▶ What you will do
1: Answer these questions using the database overview:
(a) Which company developed the Generalized Update Access Method?
(b) In which decade did the relational model become the leading data model?
(c) What example does the database overview give of a database made complex by the relationships between its records?
2: Reproduce a portion of the database overview word for word. Begin at the words "The relational model matured" and stop after the words "Database Management system.".

▶ Passage to read
↓↓↓

Design of Main Memory Database System/Introduction
Part I: Introduction to Database and Database Management Systems
Chapter 1: Overview
1.1 Introduction[edit | edit source]
Database systems have become an essential component of every software applications. Database systems emerged in 1960s and took 10 years to gain widespread usage. More and more organizations began to adopt database technology to manage their corporate data during the mid 1970s
Generalized Update Access Method (GUAM) was a hierarchical database system developed in early 1960s by Rockwell International. Rockwell developed this software to manage the data usually associated with manufacturing operations. IBM introduced Information Management System (IMS) as a hierarchical database management system soon after that. The 1970s were the dawn of relational database technology. Dr. Edgar F. Codd's paper on the [[w:Relational model|relational model\\ revolutionized the thinking on data systems. The industry quickly responded to the superiority of the relational model by adapting their products to that model. During the 1980s, database systems gained a lot of ground and a large percentage of businesses made the transition from file-oriented data systems to database systems. Some of the leading products like ORACLE, DB2, SQL Server, Informix and Sybase started ruling the database world with their flagship relational database management systems (RDBMS).
The relational model matured and became the leading data model in the 1990s. Towards the end of the '90s, object-oriented databases gained popularity; however, older applications that were already developed using the relational model were reluctant to move to the object-oriented model.
The late 2000s saw the rise of the NoSQL movement, which moved towards more application-specific data models than the relational model. The object-oriented model is one of the alternative data models being used.
Most leading database management systems support the object-oriented model. Many of them offer object-to-relational mapping to achieve object model support. For example, DB2 is Relational, Hierarchical (XML), Object oriented Database Management system.
Open Source DBMS
1.2 Database[edit | edit source]
The word database is in common use. We use the terms database and database management system interchangeably, which is quite wrong most of the time. So we must start with defining what ‘database’ means.
A database is collection of related data designed, built and populated with data for a specific purpose.
A database can be of any size and of varying complexity. For example, a list of names and addresses of employees may consist of few hundred to thousand records varying upon the organization size. Indeed, there are databases that store much more data, for example, the database maintained by the Income Tax Department to keep track of all paid taxes. In India, lets say there are around 1 billion tax payers, and if each taxpayer files with approximately 500 characters of information per form, we would get a database of 10^9 * 500 = 500 Giga bytes (GB) of data. For keeping at least past three years of returns, we need 1.5 Terabytes(TB) of space. This huge amount of information must be organized and managed so that users can search and update the data as needed.
Databases can also be very complex due to the complex relationships that exist between the different records. A good example of such a database is Indian Railways' reservation system.

↑↑↑

▶ Data section
↓↓↓

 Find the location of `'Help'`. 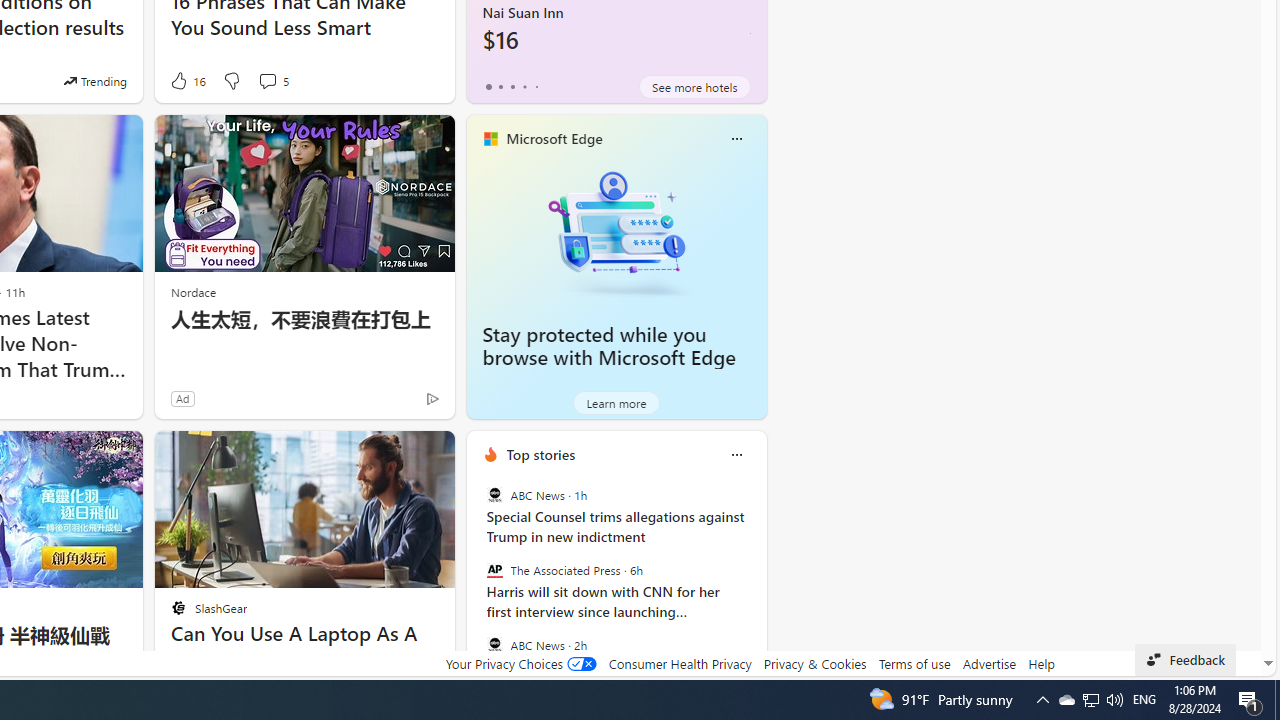

'Help' is located at coordinates (1040, 663).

↑↑↑

▶ Answers provided
1:
(a) Rockwell International
(b) The 1990s
(c) Indian Railways' reservation system

2:
The relational model matured and became the leading data model in the 1990s. Towards the end of the '90s, object-oriented databases gained popularity; however, older applications that were already developed using the relational model were reluctant to move to the object-oriented model.
The late 2000s saw the rise of the NoSQL movement, which moved towards more application-specific data models than the relational model. The object-oriented model is one of the alternative data models being used.
Most leading database management systems support the object-oriented model. Many of them offer object-to-relational mapping to achieve object model support. For example, DB2 is Relational, Hierarchical (XML), Object oriented Database Management system.